Violência infantil: como garantir os direitos da criança e do adolescente?
Enviada em 01/10/2020
Um dos graves problemas a ser enfrentado no Brasil, a violência infantil atinge muitos jovens por todas as partes do país. Sendo pouco acompanhada por órgãos competentes, a violência contra os juvenis se consuma principalmente nas áreas mais abastadas de direitos, ou seja, na periferia, se restringindo, concomitantemente, a classe sociais. Sendo assim, é necessário conhecer os motivos que levam à violência e suas consequências na vida das vítimas.
Em uma primeira análise, deve-se destacar o papel cultural, ou seja, os agressores ainda preferem violentar pessoas do sexo feminino, além de optarem por uma idade de maior vulnerabilidade, de 5 a 9 anos de idade, sendo a própria casa o ambiente da violência, segundo o MS. Outro fator, o econômico, deve ser levado em consideração, já que muitas famílias de baixa renda comercializam seus filhos em troca de favores e comida, principalmente, caracterizando a violência sexual, mais praticada no Brasil.

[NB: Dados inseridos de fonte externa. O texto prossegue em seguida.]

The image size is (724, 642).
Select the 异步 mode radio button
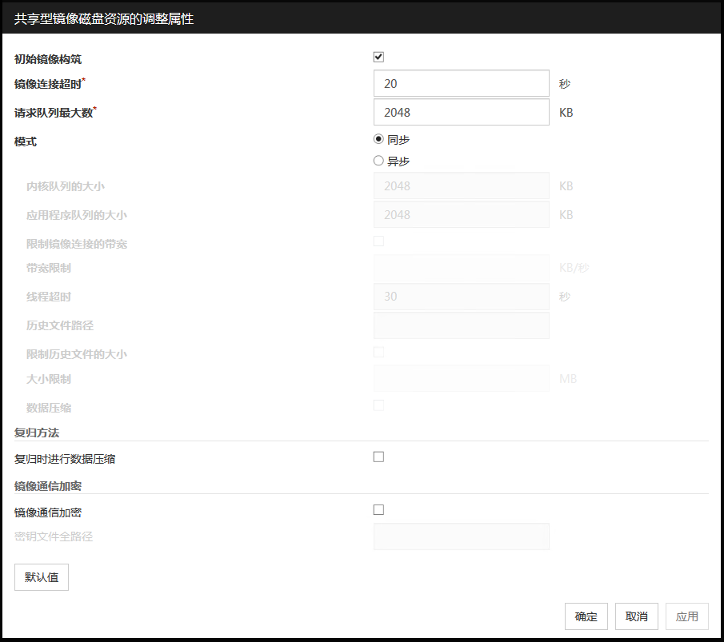pyautogui.click(x=379, y=161)
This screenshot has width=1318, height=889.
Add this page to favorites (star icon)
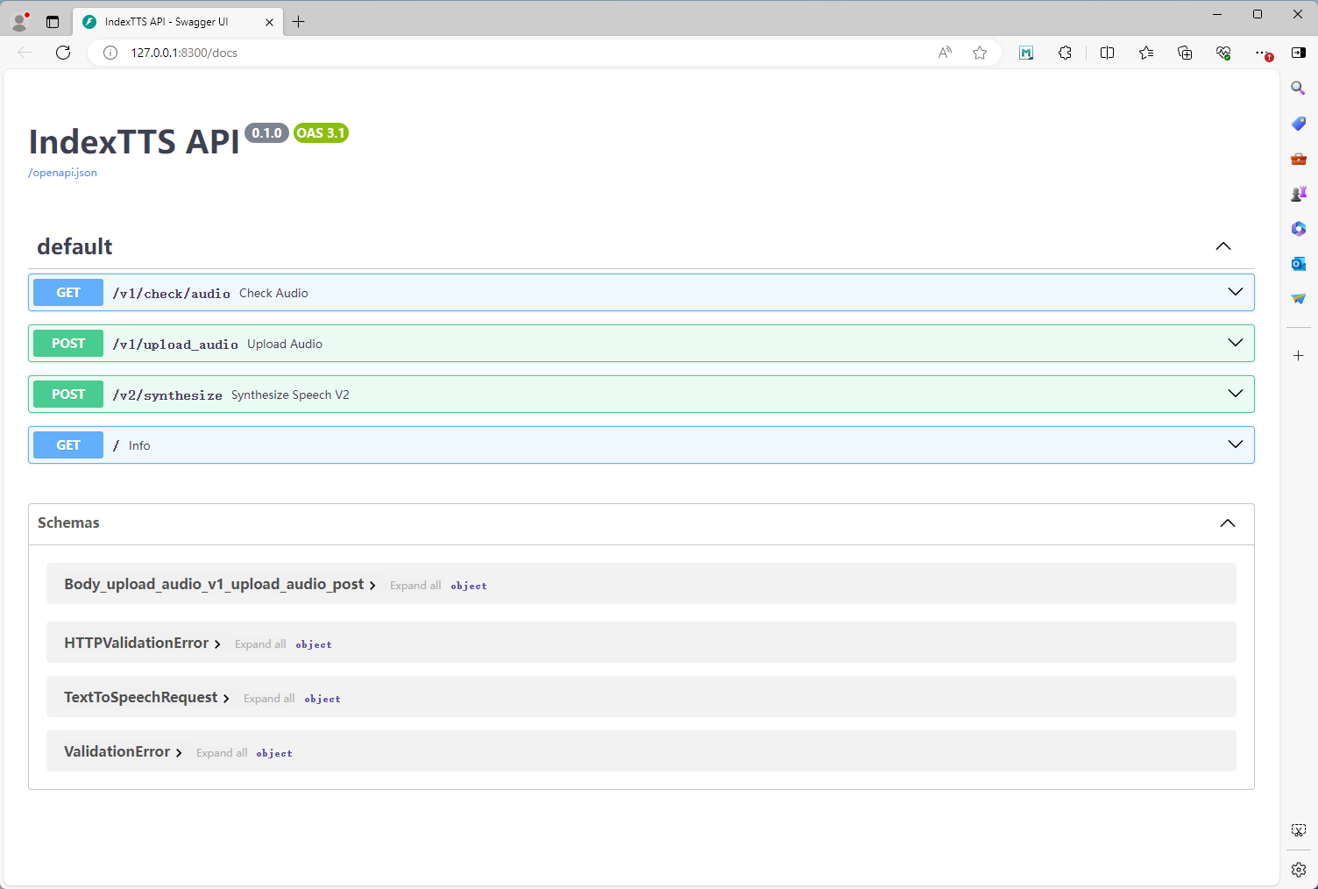980,53
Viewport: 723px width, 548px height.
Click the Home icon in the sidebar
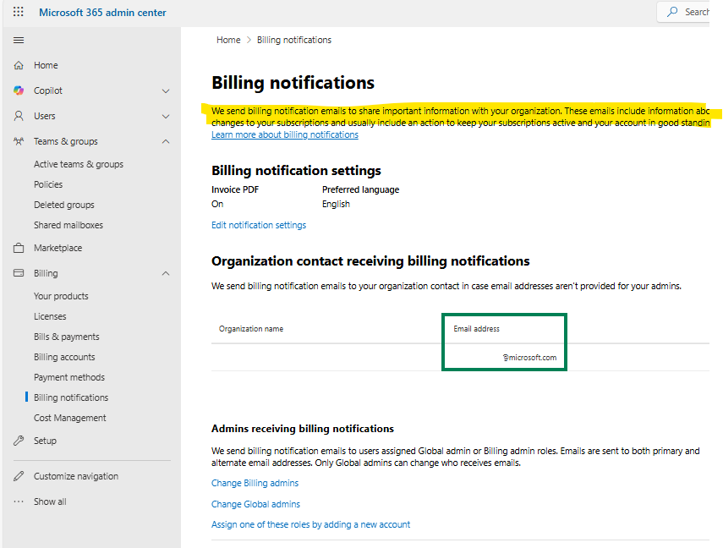[19, 65]
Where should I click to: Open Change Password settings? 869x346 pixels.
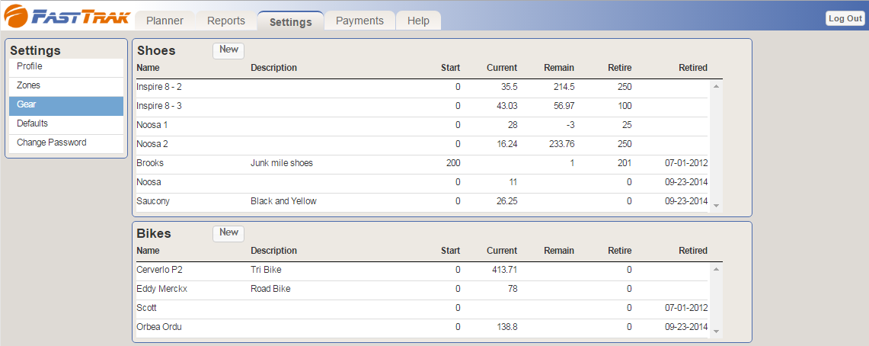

Desta forma, os efeitos sobre os jovens são muitos e potencialmente perenes, visto que as iniciativas governamentais são ineficientes. Os púberes estão expostos a problemas comportamentais em razão da violência física e psicológica, além de formarem uma mentalidade violenta como forma de redenção às agressões sofridas, ou seja, a violência cria um iminente agressor. Outrossim, a união de todos esse fatores perpetua a violência infantil na sociedade brasileira.
Em virtude das alarmantes ocorrências, é de fundamental importância a intervenção do Estado. Ao Ministério da Saúde, cabe proporcionar apoio psicológico gratuito, via SUS, disponibilizando equipes capacitadas em zonas periféricas, além do MJ intensificar o combate à violência, proporcionando melhores estruturas ao conselho tutelar, possibilitando o pleno funcionamento de suas funções. Somente assim, pode-se impedir a eternização deste crime bárbaro.